I want to write a custom layer using CUDA. However, It fails when I use NVIDIA-Apex to train the model with mixed-precision. What should I do? Is there any example of FP16 cuda layer?

ptrblck · January 6, 2021, 7:35am

You could use AT_DISPATCH_FLOATING_TYPES_AND_HALF to dispatch the code for the float16 type and use scalar_t in the code (similar to e.g. this code).
Also note, that we recommend to use the native mixed-precision training utility via torch.cuda.amp instead of apex/amp now.

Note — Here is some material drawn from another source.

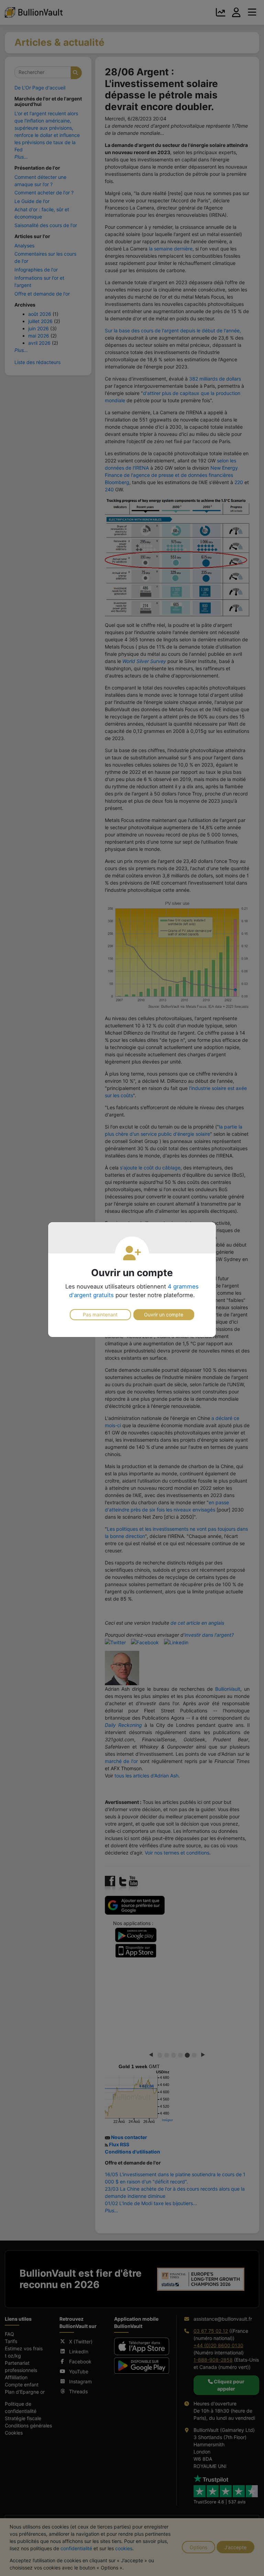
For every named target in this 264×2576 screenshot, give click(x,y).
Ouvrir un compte (163, 1314)
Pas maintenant (100, 1314)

fangwei123456 · January 16, 2021, 8:58am

github.com

fangwei123456/spikingjelly/blob/master/spikingjelly/cext/csrc/neuron/neuron_forward_kernel.cu

#include <cuda.h>
#include <cuda_runtime.h>
#include <cuda_fp16.h>
#include <torch/extension.h>
#include <math.h>
#include <stdio.h>
#include "neuron_def.h"
__forceinline__  __device__ float grad_atan(const float & alpha, const float & x)
{
  const float M_PI_2__alpha__x = (float) M_PI_2 * alpha * x;
  return alpha / 2.0f / (1.0f + M_PI_2__alpha__x * M_PI_2__alpha__x);
}

__forceinline__  __device__ float grad_sigmoid(const float & alpha, const float & x)
{
  const float sigmoid_ax = 1.0f / (1.0f + expf(- alpha * x));
  return (1.0f - sigmoid_ax) * sigmoid_ax * alpha;
}

typedef float (*grad_surrogate_function) (const float &, const float &);

This file has been truncated. show original

These codes may help.